Le contexte de l’enquête

Les fragments de vie présentés ici ont été partagés lors d’une enquête ethnographique classique (observations au long cours, discussions et, dès que cela a été possible, entretiens individuels) menée de 2005 à 2009 dans les établissements populaires de la ville minière de Potosi, au coeur de la cordillère des Andes. Face au cimetière, dans ce qui était jadis un quartier excentré, une dizaine de maisons s’alignent, à peine reconnaissables parmi les autres édifices. Chacune abrite d’une dizaine à une vingtaine de pensionnaires. La plupart sont jeunes, âgées de 20 à 30 ans, ce qui prouve qu’il y a une vie après la prostitution. Elles viennent principalement de milieux urbains – petites, moyennes et grandes villes – alimentés par la migration rurale et leur père est artisan, petit commerçant, employé public subalterne, notamment, ou mineur ou, plus rarement, paysan[4]. Pour préserver leur anonymat, les femmes préfèrent exercer dans une agglomération différente (et plus grande) que celle où elles sont nées, mais les processus migratoires qui accompagnent la prostitution ont le plus souvent débuté auparavant, dans le contexte de l’emploi domestique à résidence notamment. La succession d’emplois mal rémunérés, des relations familiales difficiles, la migration, la sortie de la domesticité et du contrôle des patrons ou des patronnes, l’attrait de la liberté et des distractions juvéniles et une grossesse précoce, sont des enchaînements récurrents dans les parcours qui débouchent sur la prostitution. La rencontre avec une « amie » (prostituée) qui éblouit les jeunes femmes avec son argent avant de leur proposer de travailler comme serveuse dans une maison close ‒ parfois en échange d’une commission ‒ est presque toujours présentée comme l’événement déclencheur de l’entrée en prostitution[5]. Une fois sur place, l’emploi de serveuse devient un emploi d’entraîneuse puis de prostituée.

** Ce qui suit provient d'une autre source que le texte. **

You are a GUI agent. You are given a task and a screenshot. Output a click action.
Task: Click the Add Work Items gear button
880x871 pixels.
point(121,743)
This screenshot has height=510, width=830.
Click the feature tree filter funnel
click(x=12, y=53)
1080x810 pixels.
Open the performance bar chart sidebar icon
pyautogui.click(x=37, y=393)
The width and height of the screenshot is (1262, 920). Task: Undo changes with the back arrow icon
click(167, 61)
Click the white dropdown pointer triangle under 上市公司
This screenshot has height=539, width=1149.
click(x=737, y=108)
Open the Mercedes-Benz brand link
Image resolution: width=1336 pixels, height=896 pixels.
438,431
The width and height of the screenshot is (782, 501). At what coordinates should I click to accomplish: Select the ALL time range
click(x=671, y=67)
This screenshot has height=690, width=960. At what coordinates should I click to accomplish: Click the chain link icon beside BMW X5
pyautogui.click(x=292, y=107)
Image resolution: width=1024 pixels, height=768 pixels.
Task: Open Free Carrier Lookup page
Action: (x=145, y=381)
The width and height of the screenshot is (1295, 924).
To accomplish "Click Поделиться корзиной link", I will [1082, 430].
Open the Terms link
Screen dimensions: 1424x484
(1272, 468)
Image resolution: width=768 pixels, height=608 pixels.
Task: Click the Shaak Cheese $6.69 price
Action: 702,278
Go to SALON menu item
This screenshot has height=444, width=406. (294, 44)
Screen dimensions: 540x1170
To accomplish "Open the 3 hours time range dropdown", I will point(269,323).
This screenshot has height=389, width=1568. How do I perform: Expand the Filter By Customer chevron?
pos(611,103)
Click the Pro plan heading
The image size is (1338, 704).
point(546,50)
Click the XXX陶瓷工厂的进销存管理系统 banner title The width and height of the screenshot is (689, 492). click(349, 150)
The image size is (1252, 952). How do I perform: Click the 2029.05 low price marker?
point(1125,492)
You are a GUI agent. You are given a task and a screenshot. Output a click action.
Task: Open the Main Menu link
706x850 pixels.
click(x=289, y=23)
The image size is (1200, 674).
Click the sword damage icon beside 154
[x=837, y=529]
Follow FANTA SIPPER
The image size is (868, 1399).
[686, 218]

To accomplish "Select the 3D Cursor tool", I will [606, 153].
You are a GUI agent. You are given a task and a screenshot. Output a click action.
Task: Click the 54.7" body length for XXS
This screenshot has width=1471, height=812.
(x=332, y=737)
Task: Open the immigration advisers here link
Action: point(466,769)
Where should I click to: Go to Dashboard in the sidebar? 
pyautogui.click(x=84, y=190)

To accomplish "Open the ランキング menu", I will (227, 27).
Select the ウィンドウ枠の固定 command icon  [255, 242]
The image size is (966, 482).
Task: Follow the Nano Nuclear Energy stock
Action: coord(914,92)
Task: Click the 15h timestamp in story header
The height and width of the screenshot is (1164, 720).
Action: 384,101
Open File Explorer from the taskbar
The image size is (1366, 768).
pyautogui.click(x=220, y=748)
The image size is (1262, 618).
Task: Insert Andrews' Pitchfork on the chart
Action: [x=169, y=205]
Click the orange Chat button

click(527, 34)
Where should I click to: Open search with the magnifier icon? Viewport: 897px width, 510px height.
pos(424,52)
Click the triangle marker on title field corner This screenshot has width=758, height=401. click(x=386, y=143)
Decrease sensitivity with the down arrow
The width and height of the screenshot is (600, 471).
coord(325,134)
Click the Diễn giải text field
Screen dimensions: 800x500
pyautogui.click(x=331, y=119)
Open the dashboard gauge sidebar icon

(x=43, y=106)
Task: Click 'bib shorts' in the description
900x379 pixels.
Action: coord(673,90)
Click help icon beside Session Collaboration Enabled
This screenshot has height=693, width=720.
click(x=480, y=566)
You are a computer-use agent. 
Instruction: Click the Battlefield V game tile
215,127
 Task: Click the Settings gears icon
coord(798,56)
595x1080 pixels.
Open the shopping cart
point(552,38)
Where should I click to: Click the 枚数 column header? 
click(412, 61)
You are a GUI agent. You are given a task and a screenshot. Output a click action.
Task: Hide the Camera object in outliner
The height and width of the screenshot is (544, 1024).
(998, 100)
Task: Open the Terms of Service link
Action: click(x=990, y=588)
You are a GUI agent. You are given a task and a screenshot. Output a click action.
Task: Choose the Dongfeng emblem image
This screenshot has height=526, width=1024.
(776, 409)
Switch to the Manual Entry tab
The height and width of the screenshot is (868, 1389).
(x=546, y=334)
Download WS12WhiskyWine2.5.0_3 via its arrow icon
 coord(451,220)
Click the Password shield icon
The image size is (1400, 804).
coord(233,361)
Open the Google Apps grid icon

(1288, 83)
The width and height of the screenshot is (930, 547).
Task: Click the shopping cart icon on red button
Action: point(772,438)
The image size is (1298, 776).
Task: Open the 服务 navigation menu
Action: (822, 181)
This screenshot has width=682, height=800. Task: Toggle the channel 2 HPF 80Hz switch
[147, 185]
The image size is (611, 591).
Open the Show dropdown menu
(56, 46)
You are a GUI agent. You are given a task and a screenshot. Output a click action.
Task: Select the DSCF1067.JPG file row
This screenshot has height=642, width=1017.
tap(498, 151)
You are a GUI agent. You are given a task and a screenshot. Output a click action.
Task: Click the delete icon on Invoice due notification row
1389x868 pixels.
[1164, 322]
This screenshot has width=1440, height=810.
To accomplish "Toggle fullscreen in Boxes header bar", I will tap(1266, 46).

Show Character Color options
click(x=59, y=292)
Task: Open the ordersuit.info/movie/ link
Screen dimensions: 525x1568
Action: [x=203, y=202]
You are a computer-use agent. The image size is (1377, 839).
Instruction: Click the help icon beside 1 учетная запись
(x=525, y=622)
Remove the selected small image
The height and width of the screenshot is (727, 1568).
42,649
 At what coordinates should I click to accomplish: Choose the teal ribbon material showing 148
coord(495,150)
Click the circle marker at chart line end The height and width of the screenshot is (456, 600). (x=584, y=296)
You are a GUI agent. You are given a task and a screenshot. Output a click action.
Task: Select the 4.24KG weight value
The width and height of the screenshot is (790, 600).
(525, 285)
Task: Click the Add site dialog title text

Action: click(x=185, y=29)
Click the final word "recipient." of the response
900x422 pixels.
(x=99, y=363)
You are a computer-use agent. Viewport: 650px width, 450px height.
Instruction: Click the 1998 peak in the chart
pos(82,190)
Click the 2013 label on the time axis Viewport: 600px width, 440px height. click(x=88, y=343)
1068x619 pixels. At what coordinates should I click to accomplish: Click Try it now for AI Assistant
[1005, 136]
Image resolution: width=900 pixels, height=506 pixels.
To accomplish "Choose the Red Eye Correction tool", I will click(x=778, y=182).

Dans les établissements de tout le pays, on trouve aussi bien des femmes issues des Andes (parmi lesquelles les cholas qui revêtent l’habit des métisses urbaines) que des basses terres tropicales du pays, même si celles-ci sont légèrement plus nombreuses en relation avec la démographie des femmes de leur classe d’âge. Cette surreprésentation relative est liée à des dynamiques économiques régionales qui ont peu à voir avec l’interprétation populaire qui oppose l’érotisme ardent des tropiques à la rudesse laborieuse de la cordillère et des hauts plateaux (Absi et Mazurek 2012). Du fait de cette imagerie, les cholas sont absentes des établissements les plus huppés, et elles n’attirent pas non plus les hommes des basses terres. Elles sont en revanche recherchées par la clientèle populaire des hautes terres, dont les mères et épouses sont souvent elles-mêmes cholas. Leur ignorance supposée peut leur valoir d’être quelque peu marginalisées, mais d’autres critères (comme l’âge, l’expérience, le charisme ou l’aptitude à se faire respecter, y compris par la violence) prennent rapidement le dessus pour construire les hiérarchies entre les pensionnaires. Au final, quelles que soient leurs origines, toutes les femmes se retrouvent autour d’une construction sociale commune de l’expérience de la prostitution dont le rire est un élément central.

Après plus d’un siècle de régime fermé, depuis une quinzaine d’années, les maisons ne sont désormais plus closes. Du système basé sur la réglementation, il ne subsiste que l’obligation du contrôle sanitaire hebdomadaire pour pouvoir exercer légalement. Les femmes sont libres de quitter à tout moment leur établissement, de passer d’une maison ou d’une ville à l’autre, ce qui limite les mauvais traitements des tenanciers ou des tenancières, celles-ci étant d’anciennes prostituées le plus souvent, la pression sur l’argent rapporté et le recrutement coercitif. Elles disposent d’une véritable marge de manoeuvre quant au rythme du travail et au choix des clients. À Potosi, ceux-ci sont souvent des habitués, principalement mineurs et employés venus en groupe boire avec des femmes et, éventuellement, avoir des relations sexuelles avec elles. Ici, le prix des relations sexuelles est fixé à 50 pesos boliviens négociables (environ 5 euros), dont 10 reviennent à l’établissement. Les femmes touchent également une commission sur la consommation d’alcool de leurs clients.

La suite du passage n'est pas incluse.